- Brief: Throughout the records below, find each line holding "computer" and copy it.

- Records provided:
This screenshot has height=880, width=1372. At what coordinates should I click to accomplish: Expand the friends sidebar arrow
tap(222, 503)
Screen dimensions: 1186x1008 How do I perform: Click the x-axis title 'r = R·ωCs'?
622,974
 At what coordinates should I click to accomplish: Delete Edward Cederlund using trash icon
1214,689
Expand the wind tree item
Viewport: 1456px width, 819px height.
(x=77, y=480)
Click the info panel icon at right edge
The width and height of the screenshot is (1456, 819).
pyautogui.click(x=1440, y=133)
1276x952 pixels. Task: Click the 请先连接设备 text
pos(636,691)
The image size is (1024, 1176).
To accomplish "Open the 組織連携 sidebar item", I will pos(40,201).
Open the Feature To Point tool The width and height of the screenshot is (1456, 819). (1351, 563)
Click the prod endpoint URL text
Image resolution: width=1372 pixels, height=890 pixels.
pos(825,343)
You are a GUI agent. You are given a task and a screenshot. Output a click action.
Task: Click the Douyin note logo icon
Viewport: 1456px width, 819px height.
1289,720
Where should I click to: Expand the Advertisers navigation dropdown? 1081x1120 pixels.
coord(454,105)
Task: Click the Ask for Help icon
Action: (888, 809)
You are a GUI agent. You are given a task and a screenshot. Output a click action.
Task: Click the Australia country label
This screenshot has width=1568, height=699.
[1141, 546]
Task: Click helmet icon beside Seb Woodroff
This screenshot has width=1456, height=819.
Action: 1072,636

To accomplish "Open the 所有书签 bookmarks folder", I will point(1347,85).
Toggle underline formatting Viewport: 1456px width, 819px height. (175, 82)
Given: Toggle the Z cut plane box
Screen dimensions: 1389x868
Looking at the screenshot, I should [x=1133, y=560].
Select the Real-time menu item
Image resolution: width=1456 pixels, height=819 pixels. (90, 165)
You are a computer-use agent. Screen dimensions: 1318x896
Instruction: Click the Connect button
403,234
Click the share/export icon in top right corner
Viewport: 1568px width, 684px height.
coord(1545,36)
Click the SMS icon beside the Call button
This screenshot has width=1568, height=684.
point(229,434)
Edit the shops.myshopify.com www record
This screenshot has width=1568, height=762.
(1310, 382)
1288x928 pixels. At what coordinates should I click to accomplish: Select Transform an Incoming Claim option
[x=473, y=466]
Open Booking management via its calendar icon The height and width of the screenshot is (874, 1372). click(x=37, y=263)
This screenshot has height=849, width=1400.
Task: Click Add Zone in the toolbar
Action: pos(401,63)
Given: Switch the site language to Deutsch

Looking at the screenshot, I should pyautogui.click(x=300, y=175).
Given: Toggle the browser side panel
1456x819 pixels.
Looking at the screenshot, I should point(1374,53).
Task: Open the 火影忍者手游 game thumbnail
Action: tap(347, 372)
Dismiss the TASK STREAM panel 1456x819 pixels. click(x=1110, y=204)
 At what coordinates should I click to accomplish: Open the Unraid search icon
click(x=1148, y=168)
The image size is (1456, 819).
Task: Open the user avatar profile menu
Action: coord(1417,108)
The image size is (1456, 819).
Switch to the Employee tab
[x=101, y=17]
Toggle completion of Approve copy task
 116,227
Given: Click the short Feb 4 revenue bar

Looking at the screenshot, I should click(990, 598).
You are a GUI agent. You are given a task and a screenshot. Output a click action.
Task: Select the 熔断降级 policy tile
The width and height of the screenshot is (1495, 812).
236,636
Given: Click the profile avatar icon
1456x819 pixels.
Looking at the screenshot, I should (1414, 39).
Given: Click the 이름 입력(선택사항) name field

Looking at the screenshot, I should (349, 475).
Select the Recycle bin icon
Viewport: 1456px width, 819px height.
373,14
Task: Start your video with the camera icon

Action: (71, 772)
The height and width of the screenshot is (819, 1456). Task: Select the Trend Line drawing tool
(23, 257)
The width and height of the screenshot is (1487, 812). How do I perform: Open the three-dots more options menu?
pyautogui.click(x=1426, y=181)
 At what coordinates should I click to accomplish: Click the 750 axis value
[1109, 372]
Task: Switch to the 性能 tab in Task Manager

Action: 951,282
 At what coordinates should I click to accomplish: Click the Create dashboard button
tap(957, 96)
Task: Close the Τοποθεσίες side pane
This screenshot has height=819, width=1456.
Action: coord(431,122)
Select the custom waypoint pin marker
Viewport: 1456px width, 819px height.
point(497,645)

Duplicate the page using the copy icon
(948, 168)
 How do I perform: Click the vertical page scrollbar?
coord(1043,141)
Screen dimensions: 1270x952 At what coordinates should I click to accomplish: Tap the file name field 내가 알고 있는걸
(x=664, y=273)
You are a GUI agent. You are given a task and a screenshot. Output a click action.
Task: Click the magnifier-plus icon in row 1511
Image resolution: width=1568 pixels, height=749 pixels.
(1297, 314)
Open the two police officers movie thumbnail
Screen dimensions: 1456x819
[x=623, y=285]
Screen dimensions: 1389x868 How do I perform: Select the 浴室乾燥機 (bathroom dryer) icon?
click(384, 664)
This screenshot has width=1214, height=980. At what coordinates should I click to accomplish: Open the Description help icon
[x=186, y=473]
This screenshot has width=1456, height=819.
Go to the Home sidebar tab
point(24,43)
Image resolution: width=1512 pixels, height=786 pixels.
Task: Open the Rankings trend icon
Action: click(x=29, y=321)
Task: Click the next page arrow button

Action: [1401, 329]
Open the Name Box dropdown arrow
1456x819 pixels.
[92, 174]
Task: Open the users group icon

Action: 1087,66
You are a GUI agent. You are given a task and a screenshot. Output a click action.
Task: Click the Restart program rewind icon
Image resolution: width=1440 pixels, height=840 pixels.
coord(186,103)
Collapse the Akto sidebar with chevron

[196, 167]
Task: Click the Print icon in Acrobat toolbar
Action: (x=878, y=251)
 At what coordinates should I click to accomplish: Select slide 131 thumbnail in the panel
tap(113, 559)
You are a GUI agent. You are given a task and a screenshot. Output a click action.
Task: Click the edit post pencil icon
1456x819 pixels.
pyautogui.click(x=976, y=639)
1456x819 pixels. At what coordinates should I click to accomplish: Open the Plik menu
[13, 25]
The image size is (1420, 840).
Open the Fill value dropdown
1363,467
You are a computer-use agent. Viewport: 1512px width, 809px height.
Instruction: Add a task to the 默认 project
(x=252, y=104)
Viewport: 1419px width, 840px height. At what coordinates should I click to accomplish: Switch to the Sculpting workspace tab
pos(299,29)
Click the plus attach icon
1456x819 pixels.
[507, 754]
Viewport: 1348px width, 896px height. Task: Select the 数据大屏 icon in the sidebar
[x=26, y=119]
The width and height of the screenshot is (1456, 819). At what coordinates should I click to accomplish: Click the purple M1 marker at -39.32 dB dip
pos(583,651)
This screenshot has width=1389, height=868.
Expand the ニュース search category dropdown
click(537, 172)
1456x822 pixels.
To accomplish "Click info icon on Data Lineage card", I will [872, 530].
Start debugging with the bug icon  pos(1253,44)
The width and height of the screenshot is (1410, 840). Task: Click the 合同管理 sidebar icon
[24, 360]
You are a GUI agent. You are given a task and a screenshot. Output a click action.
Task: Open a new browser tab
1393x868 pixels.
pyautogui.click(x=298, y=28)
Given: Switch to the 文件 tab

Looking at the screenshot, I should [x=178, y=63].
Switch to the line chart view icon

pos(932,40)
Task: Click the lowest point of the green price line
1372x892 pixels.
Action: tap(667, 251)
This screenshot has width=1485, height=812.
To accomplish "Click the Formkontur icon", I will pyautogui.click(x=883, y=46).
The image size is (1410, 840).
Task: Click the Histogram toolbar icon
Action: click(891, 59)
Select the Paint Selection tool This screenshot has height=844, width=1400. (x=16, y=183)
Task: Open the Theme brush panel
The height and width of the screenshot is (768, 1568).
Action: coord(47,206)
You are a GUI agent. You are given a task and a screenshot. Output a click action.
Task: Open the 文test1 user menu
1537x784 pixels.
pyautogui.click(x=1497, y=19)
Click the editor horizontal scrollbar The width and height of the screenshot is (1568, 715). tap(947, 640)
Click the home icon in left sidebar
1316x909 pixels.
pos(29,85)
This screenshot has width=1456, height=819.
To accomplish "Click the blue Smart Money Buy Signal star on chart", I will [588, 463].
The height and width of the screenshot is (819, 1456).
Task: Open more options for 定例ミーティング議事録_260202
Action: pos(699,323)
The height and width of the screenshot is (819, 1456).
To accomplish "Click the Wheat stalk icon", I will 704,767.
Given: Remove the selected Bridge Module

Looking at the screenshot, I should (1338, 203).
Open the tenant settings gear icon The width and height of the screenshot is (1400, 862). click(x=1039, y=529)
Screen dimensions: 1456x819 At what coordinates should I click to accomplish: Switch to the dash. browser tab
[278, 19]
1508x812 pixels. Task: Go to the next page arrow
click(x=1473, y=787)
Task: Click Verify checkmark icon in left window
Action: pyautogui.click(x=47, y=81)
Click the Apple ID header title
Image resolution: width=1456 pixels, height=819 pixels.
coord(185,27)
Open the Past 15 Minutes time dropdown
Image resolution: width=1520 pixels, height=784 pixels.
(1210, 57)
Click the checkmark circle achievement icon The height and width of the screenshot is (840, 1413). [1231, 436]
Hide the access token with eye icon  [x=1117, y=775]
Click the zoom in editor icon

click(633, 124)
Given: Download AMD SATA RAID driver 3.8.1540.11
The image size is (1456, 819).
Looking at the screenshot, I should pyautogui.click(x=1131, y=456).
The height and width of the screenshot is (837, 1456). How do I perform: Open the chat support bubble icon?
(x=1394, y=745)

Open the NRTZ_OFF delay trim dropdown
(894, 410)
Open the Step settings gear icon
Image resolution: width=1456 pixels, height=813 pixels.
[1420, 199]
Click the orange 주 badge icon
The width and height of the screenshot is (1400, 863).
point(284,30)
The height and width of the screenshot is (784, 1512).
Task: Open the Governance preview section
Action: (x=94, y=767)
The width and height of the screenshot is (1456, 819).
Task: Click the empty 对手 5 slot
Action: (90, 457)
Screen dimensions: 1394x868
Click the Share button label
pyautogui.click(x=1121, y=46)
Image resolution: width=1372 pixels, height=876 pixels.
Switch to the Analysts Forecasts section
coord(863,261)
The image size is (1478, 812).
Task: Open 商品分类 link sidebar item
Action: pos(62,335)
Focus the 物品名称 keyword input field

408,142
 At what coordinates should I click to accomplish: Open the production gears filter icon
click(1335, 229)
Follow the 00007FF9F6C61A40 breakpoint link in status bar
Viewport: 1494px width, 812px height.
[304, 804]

- Reply:
You are a computer-use agent. Screen dimensions: 1318x896
You are a computer-use agent. Viewport: 1512px width, 809px height.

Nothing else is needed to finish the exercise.